Recorrer el paseo de sur a norte —desde la zona del puerto hacia el extremo norte— lleva aproximadamente una hora a paso tranquilo. El camino permite ver la ciudad desde el mar: la torre veneciana, los tejados del casco antiguo, los bloques comunistas pintados de colores en la parte alta. En el extremo norte del paseo, donde este se ensancha con unas gradas de hormigón mirando al mar, hay una escultura de un pescador en bronce que resume bien el carácter portuario y marítimo que Durrës ha tenido durante veintiséis siglos.
La plaza central y la mezquita Fatih¶
El centro urbano de Durrës gravita en torno a la Plaza de la Libertad —Sheshi i Lirisë—, donde se concentran el ayuntamiento, el teatro municipal y la Gran Mezquita Fatih, construida en el siglo XV durante el período otomano. La mezquita tiene una arquitectura sobria que contrasta con los edificios más elaborados que se ven en otras ciudades albanesas, pero su presencia en el corazón de la ciudad es un recordatorio de los cuatrocientos años de dominio otomano que moldearon también la Durrës moderna.
La plaza es un buen punto de orientación para organizar la visita: el anfiteatro está a pocos minutos hacia el norte, la torre veneciana y las murallas hacia el este, y el paseo marítimo hacia el oeste. La zona tiene varios cafés y restaurantes donde comer, aunque los más cercanos al paseo marítimo suelen tener precios más altos que los del barrio. Vale la pena alejarse un par de calles del frente costero para encontrar opciones más acordes con el nivel de precios habitual en Albania.
Consejos prácticos¶
Durrës se visita cómodamente en un día completo desde Tirana, que está a unos cuarenta y cinco kilómetros. El minibús —la opción más habitual— cubre el trayecto en unos cuarenta y cinco minutos a una hora, con salidas frecuentes desde la zona de la estación interurbana de Tirana.
El lunes es el peor día para visitar: el anfiteatro, el museo arqueológico y la torre veneciana suelen estar cerrados. El resto de la semana, comprueba los horarios con antelación, especialmente en temporada baja, cuando algunos monumentos reducen su tiempo de apertura.

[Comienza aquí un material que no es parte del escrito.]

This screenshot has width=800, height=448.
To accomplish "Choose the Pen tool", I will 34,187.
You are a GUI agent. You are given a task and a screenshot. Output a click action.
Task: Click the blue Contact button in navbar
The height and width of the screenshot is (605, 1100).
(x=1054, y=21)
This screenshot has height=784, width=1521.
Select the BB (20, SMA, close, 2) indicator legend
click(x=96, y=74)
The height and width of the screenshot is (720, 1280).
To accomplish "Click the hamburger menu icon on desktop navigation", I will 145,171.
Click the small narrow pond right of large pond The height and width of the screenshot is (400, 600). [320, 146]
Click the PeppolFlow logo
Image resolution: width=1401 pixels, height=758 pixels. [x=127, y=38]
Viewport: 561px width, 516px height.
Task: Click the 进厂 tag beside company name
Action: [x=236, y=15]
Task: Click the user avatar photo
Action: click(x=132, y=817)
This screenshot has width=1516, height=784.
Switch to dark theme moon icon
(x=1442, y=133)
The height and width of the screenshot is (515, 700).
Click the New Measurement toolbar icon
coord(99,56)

Una advertencia sobre los restaurantes del paseo marítimo: algunos utilizan la táctica de exhibir menús o precios en el exterior que luego no están disponibles, una forma de atraer clientes con precios atractivos que no existen. Pedir confirmación de los platos y precios antes de sentarse evita decepciones.
Durrës no es una ciudad espectacular en el sentido visual inmediato. No tiene la fotogenia de Berat ni el dramatismo de Gjirokastra. Pero tiene algo que ninguna otra ciudad albanesa puede ofrecer: la sensación de estar pisando una de las rutas más transitadas de la historia occidental, el punto donde la Vía Appia romana se convertía en Vía Egnatia, donde Europa occidental entregaba el testigo a Europa oriental. Ese peso histórico no es visible a primera vista, pero se siente cuando se sabe lo que hubo aquí.